Mezzo-soprano Theodora Hanslowe brought to the National Gallery Sunday night the kind of program that wins competitions. It hit all the high points of art song styles, explored the idioms of five languages and, for the most part, avoided warhorses, although the Brahms group came mighty close.
Hanslowe, who is studying for her artist's diploma at Peabody Conservatory, has a season of opera and oratorio performances under her belt, and it is not hard to figure out why she is in demand. Her voice is smooth and focused, without the heaviness of some mezzo-sopranos, and she uses it with both accuracy and agility. She has an easy, personable performing presence and the requisite powers of concentration to project a lengthy and demanding program true to the end.
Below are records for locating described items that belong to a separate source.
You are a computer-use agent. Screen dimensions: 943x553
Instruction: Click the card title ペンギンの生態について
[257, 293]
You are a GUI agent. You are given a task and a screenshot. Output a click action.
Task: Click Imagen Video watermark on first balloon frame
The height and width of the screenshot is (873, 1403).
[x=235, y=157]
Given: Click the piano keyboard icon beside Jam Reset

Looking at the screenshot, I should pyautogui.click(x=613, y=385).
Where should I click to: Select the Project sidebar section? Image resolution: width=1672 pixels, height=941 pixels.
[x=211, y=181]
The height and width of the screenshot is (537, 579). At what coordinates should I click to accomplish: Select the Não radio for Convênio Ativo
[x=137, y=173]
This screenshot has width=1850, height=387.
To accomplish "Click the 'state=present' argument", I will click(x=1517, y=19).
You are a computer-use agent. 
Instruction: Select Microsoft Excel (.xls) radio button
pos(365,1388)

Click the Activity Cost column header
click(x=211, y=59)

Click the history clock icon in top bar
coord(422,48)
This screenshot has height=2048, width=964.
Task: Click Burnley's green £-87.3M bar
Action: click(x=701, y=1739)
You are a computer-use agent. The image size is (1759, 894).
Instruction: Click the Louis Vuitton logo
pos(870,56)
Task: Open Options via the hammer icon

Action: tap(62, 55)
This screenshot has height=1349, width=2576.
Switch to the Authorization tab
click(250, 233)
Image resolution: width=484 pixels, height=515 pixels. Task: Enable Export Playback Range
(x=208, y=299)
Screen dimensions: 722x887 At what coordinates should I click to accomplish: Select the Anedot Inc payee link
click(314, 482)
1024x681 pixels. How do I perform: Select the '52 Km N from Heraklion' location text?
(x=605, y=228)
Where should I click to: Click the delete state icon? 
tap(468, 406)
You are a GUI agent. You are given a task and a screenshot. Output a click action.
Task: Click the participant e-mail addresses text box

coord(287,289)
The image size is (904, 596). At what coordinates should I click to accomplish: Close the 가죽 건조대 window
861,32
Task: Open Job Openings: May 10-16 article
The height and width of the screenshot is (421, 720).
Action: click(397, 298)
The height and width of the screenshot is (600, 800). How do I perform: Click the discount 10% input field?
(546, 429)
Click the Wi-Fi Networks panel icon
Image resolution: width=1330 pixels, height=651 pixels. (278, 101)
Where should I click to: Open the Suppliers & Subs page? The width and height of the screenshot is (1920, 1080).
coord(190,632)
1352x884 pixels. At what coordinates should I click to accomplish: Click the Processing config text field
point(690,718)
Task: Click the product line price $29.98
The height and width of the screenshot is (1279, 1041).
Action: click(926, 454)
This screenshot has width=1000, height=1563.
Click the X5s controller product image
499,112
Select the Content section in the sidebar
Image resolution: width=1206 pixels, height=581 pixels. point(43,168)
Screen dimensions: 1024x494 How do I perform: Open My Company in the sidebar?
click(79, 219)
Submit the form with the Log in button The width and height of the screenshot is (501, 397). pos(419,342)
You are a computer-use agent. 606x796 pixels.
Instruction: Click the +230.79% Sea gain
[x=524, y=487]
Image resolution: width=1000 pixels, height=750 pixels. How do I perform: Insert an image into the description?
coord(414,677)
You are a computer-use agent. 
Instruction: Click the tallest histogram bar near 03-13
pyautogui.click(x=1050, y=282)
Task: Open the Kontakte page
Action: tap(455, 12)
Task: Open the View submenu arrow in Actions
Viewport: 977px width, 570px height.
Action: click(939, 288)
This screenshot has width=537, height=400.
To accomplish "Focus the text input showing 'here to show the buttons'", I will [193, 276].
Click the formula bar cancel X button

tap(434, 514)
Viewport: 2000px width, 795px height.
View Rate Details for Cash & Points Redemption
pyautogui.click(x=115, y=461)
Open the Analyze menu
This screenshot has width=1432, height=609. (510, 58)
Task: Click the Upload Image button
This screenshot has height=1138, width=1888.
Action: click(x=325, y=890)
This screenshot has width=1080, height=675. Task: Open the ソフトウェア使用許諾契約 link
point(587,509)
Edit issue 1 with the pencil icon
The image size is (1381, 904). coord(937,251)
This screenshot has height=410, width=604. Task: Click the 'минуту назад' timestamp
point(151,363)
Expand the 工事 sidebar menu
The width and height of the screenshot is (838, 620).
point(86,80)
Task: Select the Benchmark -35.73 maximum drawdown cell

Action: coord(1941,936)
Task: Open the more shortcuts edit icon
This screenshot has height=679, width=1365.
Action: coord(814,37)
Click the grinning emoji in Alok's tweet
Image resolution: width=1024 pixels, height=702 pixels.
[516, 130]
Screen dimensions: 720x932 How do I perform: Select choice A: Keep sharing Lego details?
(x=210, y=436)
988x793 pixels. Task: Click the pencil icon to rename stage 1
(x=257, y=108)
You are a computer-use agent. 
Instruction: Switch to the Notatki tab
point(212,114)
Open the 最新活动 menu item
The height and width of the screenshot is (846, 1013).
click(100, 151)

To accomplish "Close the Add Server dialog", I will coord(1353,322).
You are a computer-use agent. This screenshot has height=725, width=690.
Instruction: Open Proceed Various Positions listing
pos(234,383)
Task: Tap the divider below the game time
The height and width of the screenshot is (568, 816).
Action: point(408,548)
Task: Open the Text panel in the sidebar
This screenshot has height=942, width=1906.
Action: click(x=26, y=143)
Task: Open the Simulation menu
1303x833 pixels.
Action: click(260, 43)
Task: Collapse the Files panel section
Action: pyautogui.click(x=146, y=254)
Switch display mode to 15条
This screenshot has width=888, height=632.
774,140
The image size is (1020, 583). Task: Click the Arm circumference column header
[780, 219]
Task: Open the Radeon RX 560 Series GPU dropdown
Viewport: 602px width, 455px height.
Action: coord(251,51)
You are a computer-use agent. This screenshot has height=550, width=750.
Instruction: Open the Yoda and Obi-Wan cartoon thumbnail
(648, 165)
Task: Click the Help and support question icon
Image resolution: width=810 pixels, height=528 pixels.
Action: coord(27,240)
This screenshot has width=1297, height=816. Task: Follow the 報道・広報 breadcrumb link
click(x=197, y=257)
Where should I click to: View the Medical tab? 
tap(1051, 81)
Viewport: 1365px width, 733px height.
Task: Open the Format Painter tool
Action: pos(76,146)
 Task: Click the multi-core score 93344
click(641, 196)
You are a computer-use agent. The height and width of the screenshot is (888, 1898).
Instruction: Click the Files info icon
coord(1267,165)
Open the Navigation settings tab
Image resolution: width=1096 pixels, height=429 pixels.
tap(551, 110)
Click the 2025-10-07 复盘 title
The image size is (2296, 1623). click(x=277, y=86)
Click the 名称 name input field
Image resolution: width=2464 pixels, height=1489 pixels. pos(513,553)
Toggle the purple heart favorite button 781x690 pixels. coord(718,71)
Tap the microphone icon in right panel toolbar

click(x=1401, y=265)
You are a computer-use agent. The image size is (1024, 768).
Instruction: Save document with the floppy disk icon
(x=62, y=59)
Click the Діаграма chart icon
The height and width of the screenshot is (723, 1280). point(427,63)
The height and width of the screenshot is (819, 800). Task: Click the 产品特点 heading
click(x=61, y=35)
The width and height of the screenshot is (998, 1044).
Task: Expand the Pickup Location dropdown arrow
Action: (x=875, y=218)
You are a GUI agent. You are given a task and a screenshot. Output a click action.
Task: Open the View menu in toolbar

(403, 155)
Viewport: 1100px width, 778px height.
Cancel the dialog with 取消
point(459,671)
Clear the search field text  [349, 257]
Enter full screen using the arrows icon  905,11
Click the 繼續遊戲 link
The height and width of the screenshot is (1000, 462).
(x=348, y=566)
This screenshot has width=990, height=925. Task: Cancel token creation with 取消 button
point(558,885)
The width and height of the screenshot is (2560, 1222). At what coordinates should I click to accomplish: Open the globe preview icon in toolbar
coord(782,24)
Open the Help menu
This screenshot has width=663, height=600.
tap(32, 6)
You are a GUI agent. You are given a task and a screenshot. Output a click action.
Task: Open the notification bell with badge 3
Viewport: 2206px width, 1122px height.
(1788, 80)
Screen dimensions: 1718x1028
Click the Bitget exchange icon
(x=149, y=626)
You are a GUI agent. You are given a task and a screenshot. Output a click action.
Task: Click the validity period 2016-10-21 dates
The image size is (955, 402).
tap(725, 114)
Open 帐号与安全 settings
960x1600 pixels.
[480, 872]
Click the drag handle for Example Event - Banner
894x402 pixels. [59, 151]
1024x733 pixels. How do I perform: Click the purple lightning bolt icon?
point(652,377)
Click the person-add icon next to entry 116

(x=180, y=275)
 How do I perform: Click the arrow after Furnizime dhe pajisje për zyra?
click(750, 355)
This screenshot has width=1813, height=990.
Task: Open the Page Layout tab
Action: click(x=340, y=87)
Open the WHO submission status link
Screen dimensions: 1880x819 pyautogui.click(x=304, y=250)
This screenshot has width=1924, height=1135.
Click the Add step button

What is yet to develop is a clear sense of the difference between French and German and English sounds, and the courage to use a greater variety of different kinds of vocal production.
She was at her best, which was very good indeed, in songs by Purcell, a wonderfully coloratura aria from "La Cenerentola" by Rossini and a nice group of Spanish songs set by Obradors, where she used vibrantly broad Spanish diction to project a variety of moods.
The Brahms songs seemed a little pallid and objective. The seven songs of Poulenc's "La courte paille" lacked a sense of true French inflection, and the Schoenberg Op. 2 songs needed greater attention to the sounds of German vowels.
Mark Markham accompanied with a splendid sense of presence and of drama.